Esko Dijk <[email protected]> wrote:
    > For the stateless proxy, it is hard to determine a good rate limit
    > number. 1% is not good because it would slow down the joining process
    > of a genuine Pledge to a crawl. Some strategies that could work better:

    > 1. Initially allow a (near) unlimited use of "uplink" bandwidth, to get
    > a fast enrollment in the common case. When the relayed traffic persists
    > for some time (either by same Pledge or other Pledge, no difference)
    > apply a stricter rate limit.

Well, you've described a 1% limit with a longer integration time :-)

    > 2. Apply a (rough) 'data budget' for upstream traffic to the
    > Registrar. Only if sufficient "downstream" traffic comes back from the
    > Registrar to Pledge(s), the upstream data is allowed at a high rate. If
    > that's not the case, a strict rate limit is applied.

This is a kind of token bucket system where the downstream traffic fills the 
bucket.

    > 3. Send the radio frames associated to relayed "upstream" traffic with
    > the lowest priority.  I.e. have a scheduler with packet priority. I
    > know e.g. OpenThread has this to prioritize mesh management-traffic.

Yes, as does 6tisch.
I think that this is probably the simplest, because it requires the least state.

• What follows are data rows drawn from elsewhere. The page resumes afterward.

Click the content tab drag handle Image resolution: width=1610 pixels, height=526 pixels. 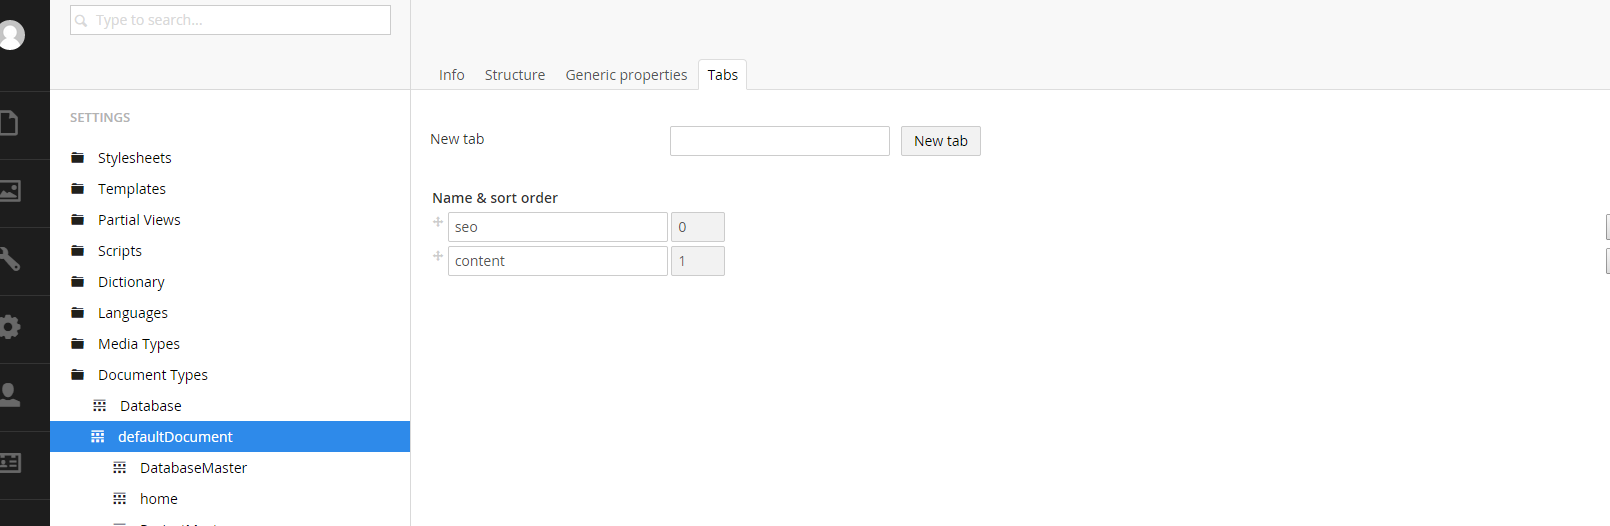pyautogui.click(x=438, y=256)

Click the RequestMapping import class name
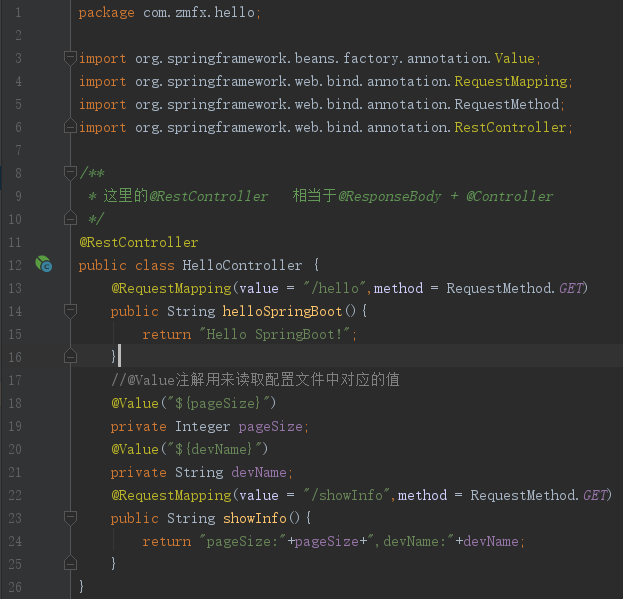click(511, 81)
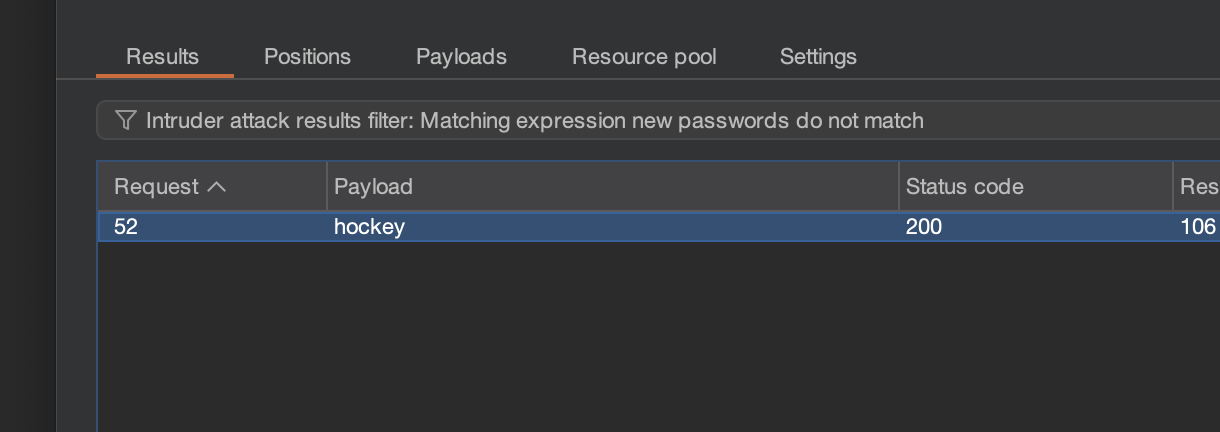Viewport: 1220px width, 432px height.
Task: Click the funnel filter icon
Action: (x=125, y=121)
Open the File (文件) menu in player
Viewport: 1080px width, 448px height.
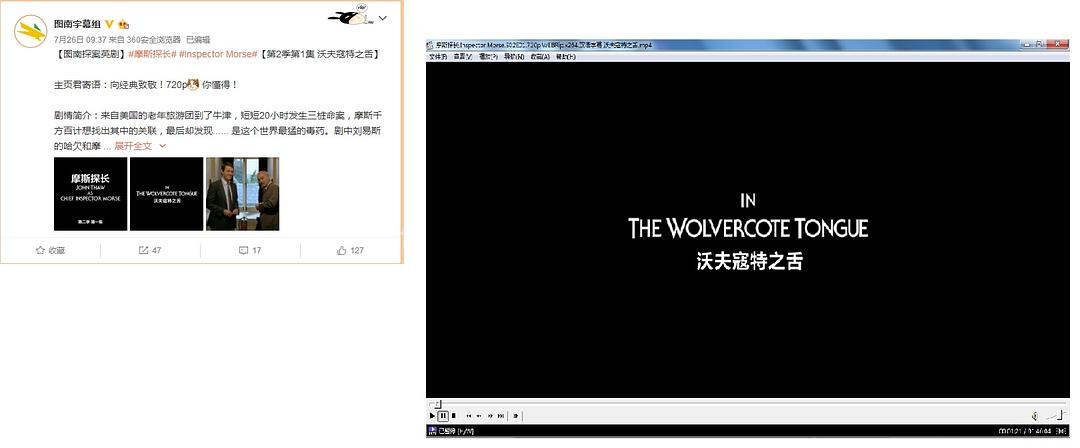(437, 57)
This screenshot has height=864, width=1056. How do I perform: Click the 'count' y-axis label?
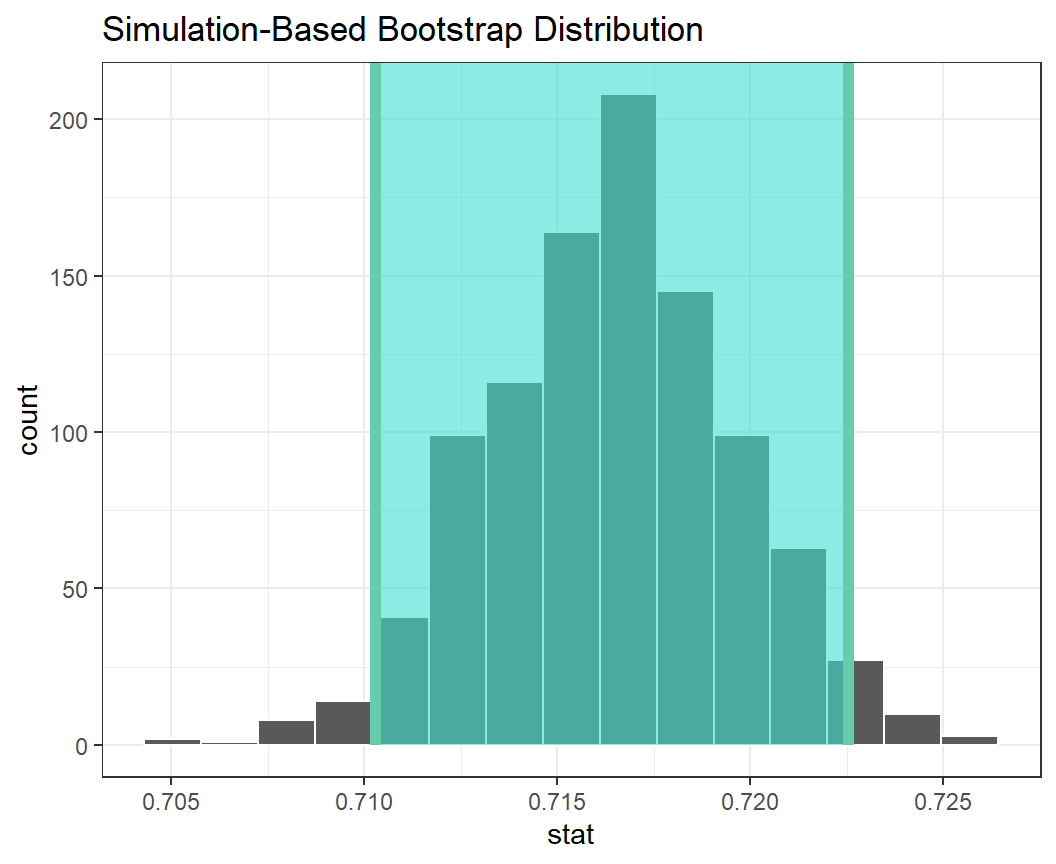click(x=28, y=419)
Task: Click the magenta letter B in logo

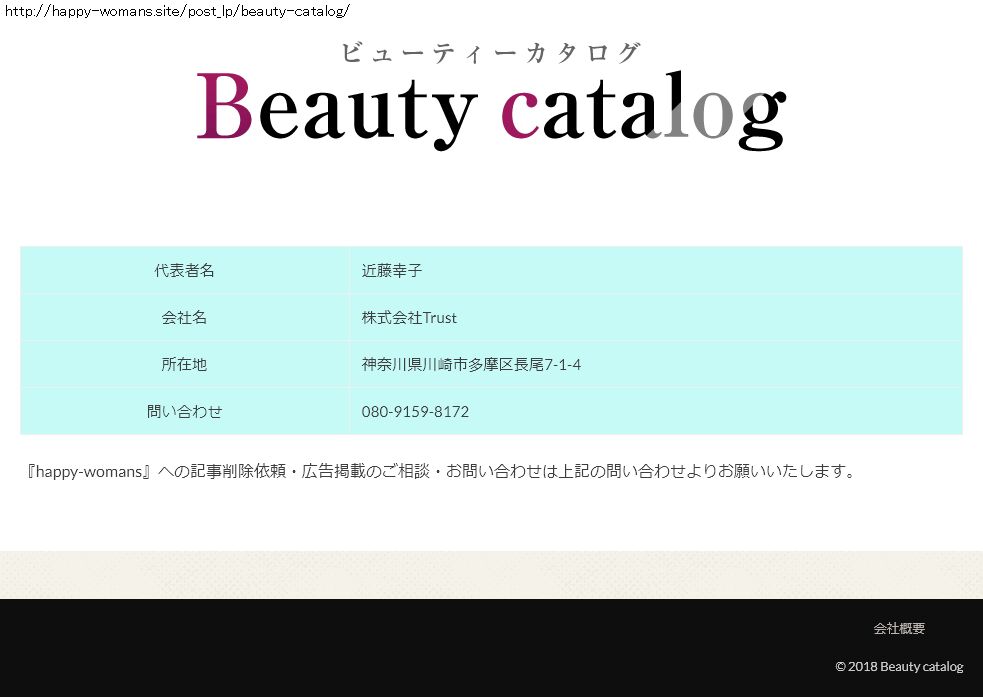Action: (224, 108)
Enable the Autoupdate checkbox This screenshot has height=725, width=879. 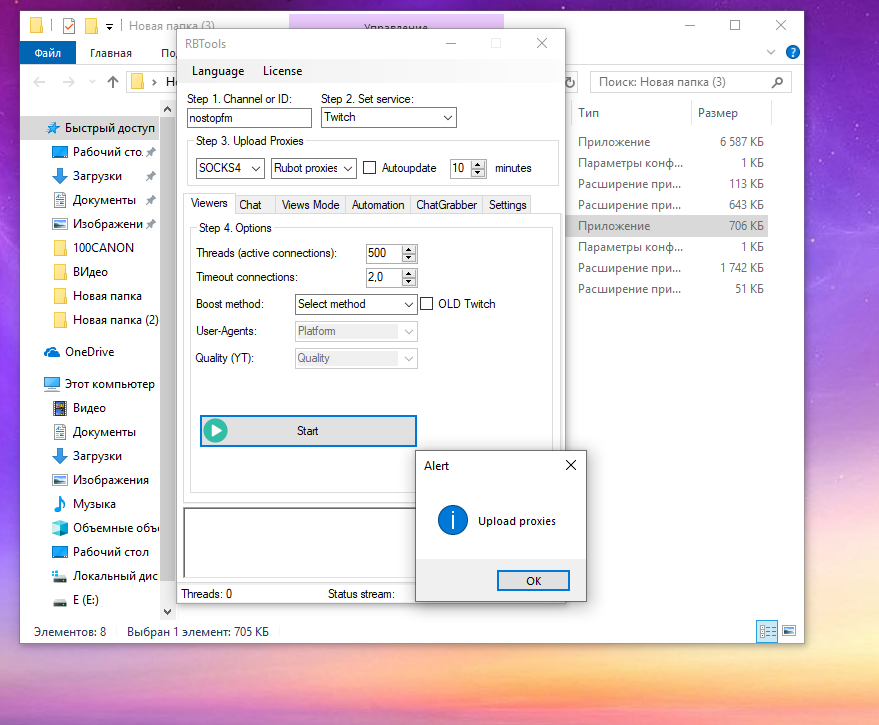pyautogui.click(x=370, y=168)
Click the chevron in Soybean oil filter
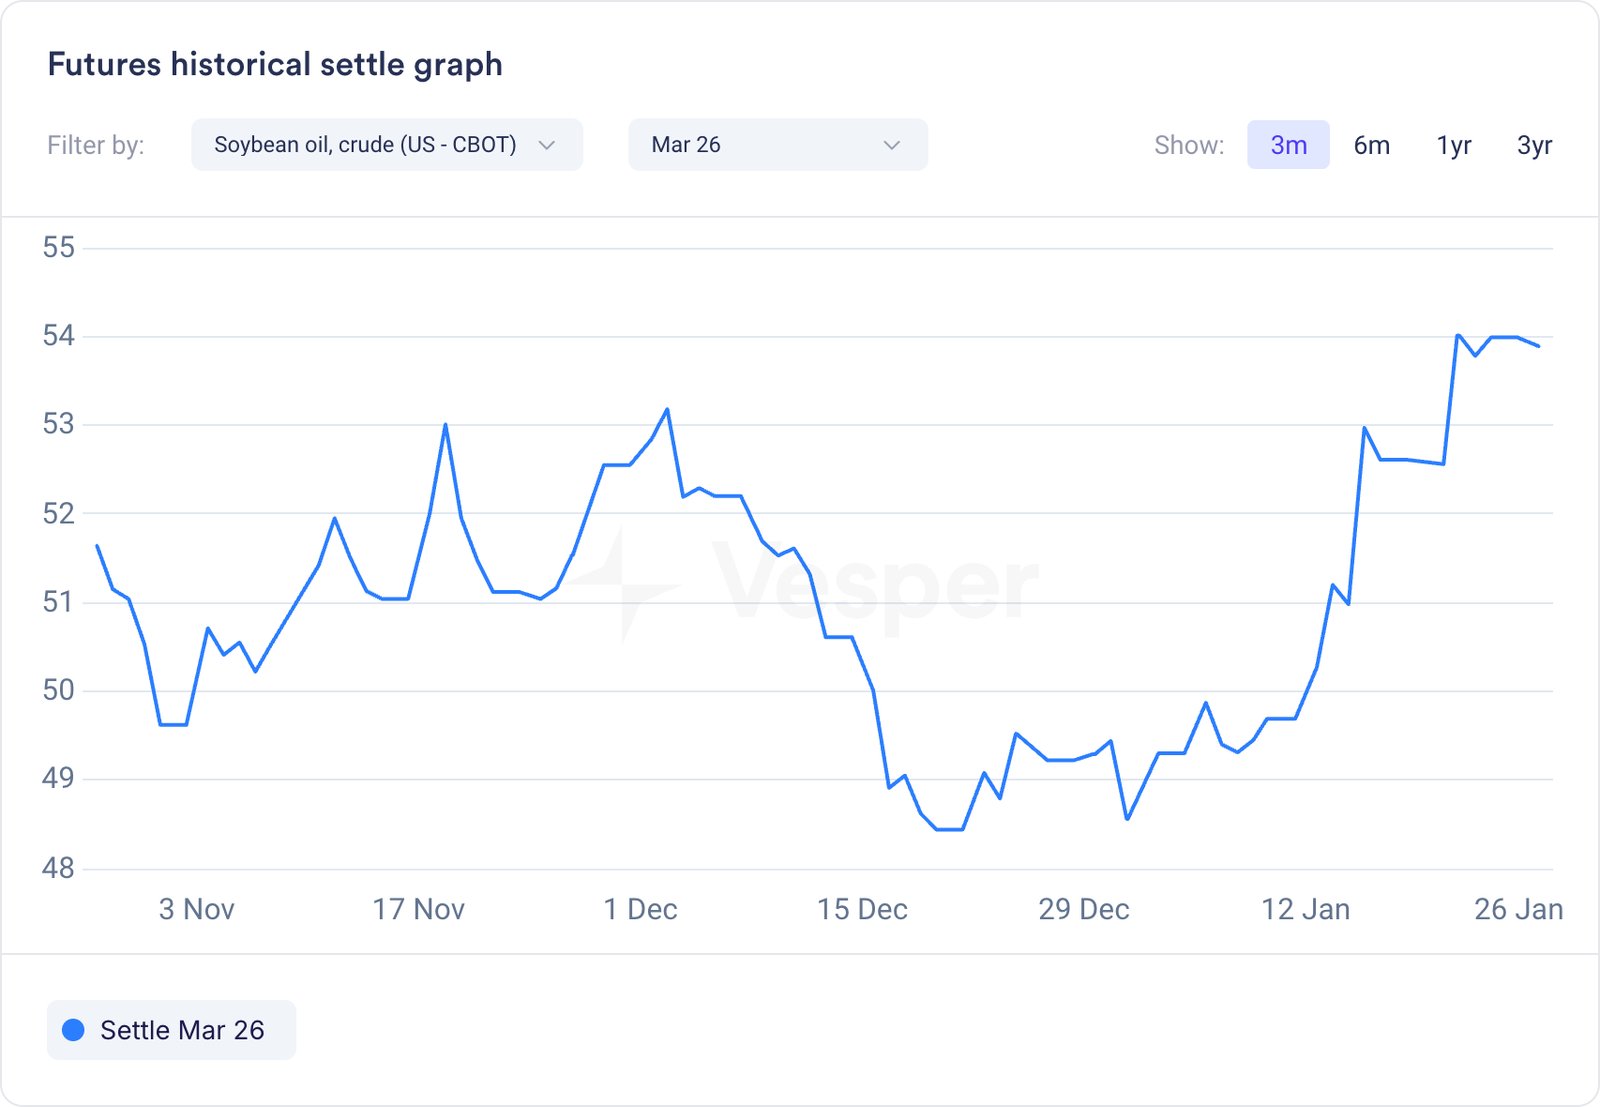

    > A combination of approaches is also possible.
    > Solution 3 seems easiest to implement, if the mesh network stack
    > already has a working priority-based scheduler. But it will probably
    > need to be combined with some rate-limit approach too.

:-)

    > Proxy SHOULD locally schedule the "upstream" IP packets to be sent with
    > lowest priority.  And Proxy SHOULD apply a rate limit to "upstream"
    > data volume to be approximately equal to the "downstream" data volume
    > (all that's coming back from the Registrar).

It seems that you have some suggested text.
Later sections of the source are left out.